Washington, July 30 (Inditop.com) If you’ve ever felt doomed to repeat your mistakes, researchers can explain why. Brain cells seem to learn only when we do something right and not when we fail.
Earl K. Miller, professor of Neuroscience at the Massachusetts Institute of Technology (MIT), and colleagues have created for the first time a unique snapshot of the learning process that shows how single cells change their responses in real time as a result of information about what is the right action and what is the wrong one.
“We have shown that brain cells keep track of whether recent behaviours were successful or not,” Miller said. Furthermore, when a behaviour was successful, cells became more finely tuned to what the animal was learning.
After a failure, there was little or no change in the brain — nor was there any improvement in behaviour.
The study sheds light on the neural mechanisms linking environmental feedback to neural plasticity — the brain’s ability to change in response to experience. It has implications for understanding how we learn, and understanding and treating learning disorders.
Monkeys were given the task of looking at two alternating images on a computer screen. For one picture, the animal was rewarded when it shifted its gaze to the right; for another picture it was supposed to look left. The monkeys used trial and error to figure out which images cued which movements.
The researchers found that whether the animals’ answers were right or wrong, signals within certain parts of their brains “resonated” with the repercussions of their answers for several seconds.
The neural activity following a correct answer and a reward helped the monkeys do better on the trial that popped up a few seconds later.

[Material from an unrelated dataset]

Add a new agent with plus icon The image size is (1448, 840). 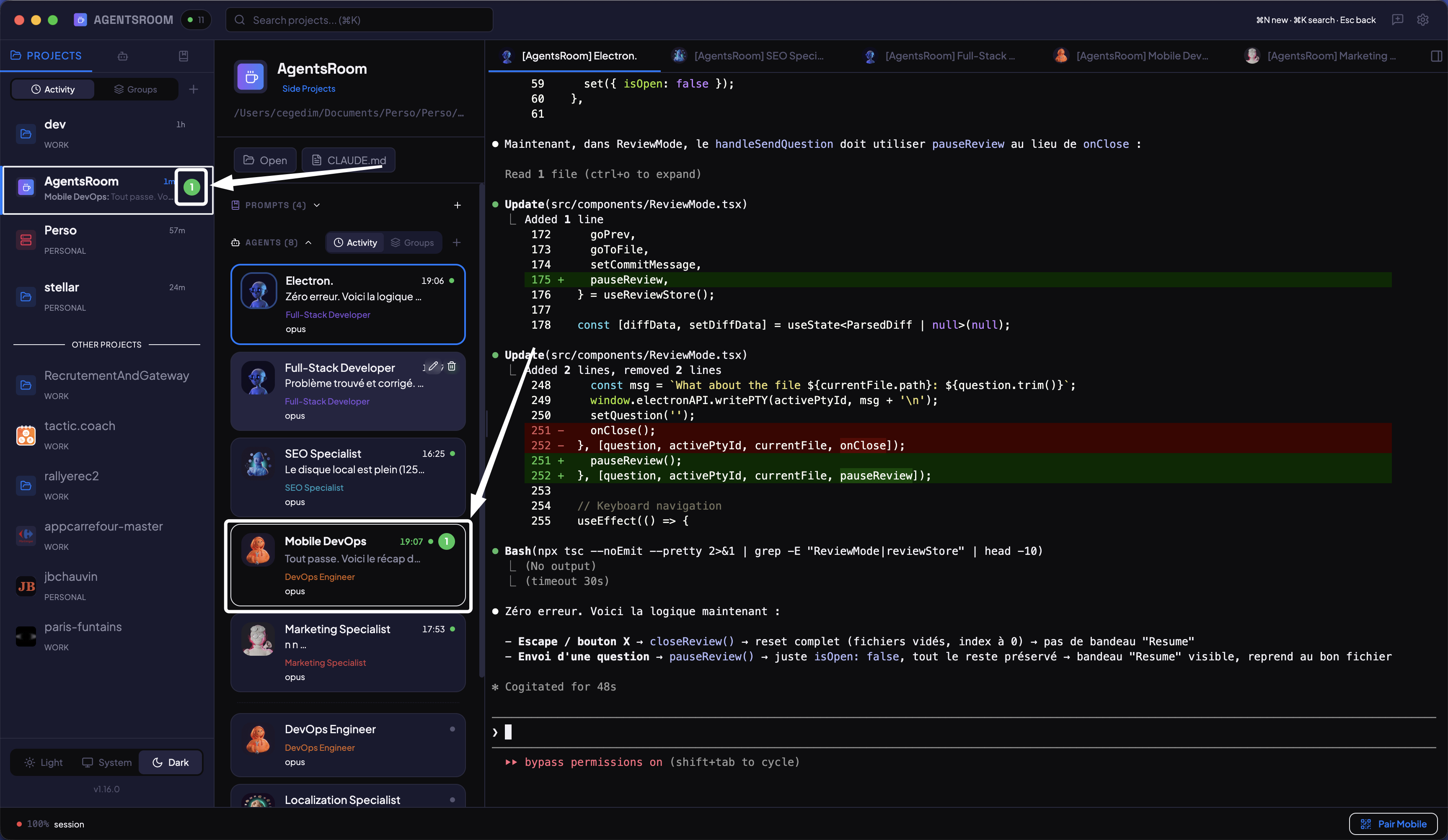point(456,242)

“If the monkey just got a correct answer, a signal lingered in its brain that said, ‘You did the right thing.’ Right after a correct answer, neurons processed information more sharply and effectively, and the monkey was more likely to get the next answer correct as well,” Miller said.
“But after an error there was no improvement. In other words, only after successes, not failure, did brain processing and the monkeys’ behaviour improve.”
These findings were published in the Thursday issue of Neuron.